---
title: "Most Common Video Editing Workflow Errors (and Fixes)"
author: "Alex Johnson"
category: Troubleshooting
excerpt: "From media offline to sync drift, learn how to identify and fix the most common video editing workflow errors before they ruin your project."
image: "/cutsio-thumbnail.svg"
tags: "Workflow, Troubleshooting, Errors, Media Offline, Sync"
---

Video editing is a complex technical process, and even the most seasoned professionals encounter errors. Whether you're cutting a YouTube vlog or a feature film, the same workflow issues tend to pop up. 

Here are the most common video editing workflow errors and how to fix them.

## 1. Media Offline (The Red Screen of Death)
This is the most universal error across Premiere Pro, Final Cut Pro, and DaVinci Resolve. It means the software knows a file should exist in your timeline, but it can't find it on your hard drive.
*   **The Cause:** You moved the source file to a different folder, renamed the folder, or unplugged the external hard drive containing the media.
*   **The Fix:** Use the software's "Relink Media" or "Locate" function.

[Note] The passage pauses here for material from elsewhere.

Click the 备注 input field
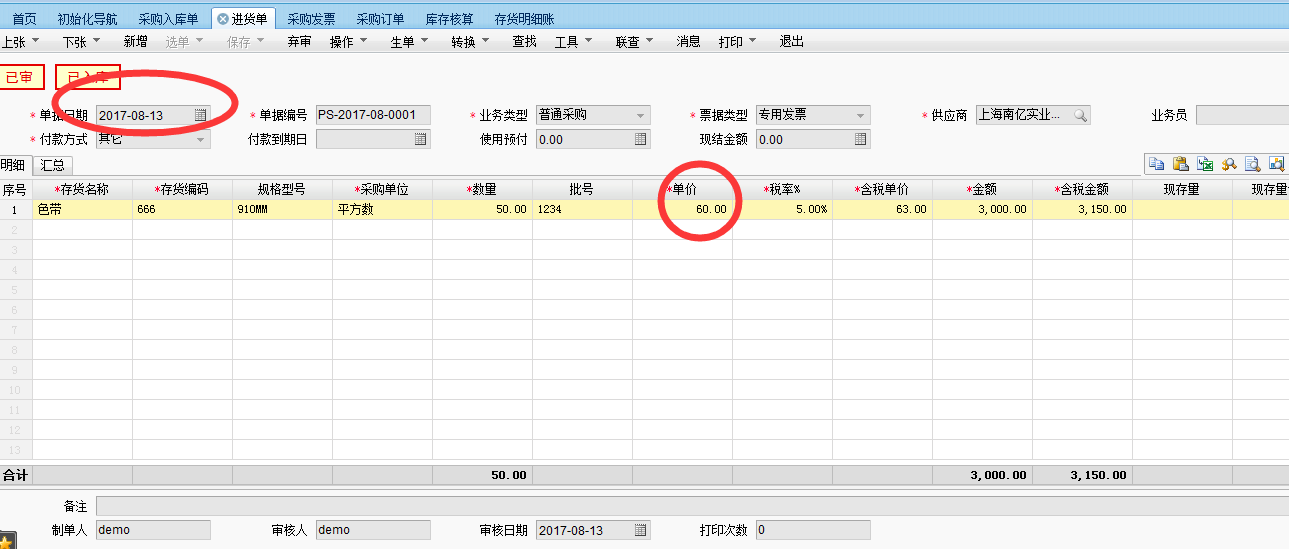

Point the software to the new folder location, and it will reconnect the broken path.
*   **Prevention:** Never edit directly off an SD card. Always copy your media to a dedicated project folder on a fast SSD *before* importing it into your NLE.

## 2. Sync Drift (Audio Out of Sync)
You line up the clap at the beginning of the interview, but by the end of the 20-minute clip, the lips are completely out of sync with the audio.
*   **The Cause:** This is almost always a framerate or sample rate mismatch. For example, your video might be 23.976fps, but your separate audio recorder was set to drop-frame, or the timeline itself is set to 24fps exactly.
*   **The Fix:** Check the properties of your video file, your audio file, and your timeline. They must all match perfectly. If the video is variable frame rate (VFR—common with smartphones), you must transcode it to a constant frame rate using software like Handbrake before editing.

## 3. The "Broken XML" on Handoff
You send your timeline to the colorist, and they report that half the clips are missing or have the wrong effects applied.
*   **The Cause:** You sent a "dirty" timeline containing nested sequences, third-party plugins, or complex speed ramps.
*   **The Fix:** You must prep a clean timeline. Flatten all multicam clips, move all video to V1, disable titles, and render any complex effects into flat video files before exporting the XML.

By understanding the root causes of these errors—file management, framerate consistency, and timeline hygiene—you can save hours of frustrating troubleshooting.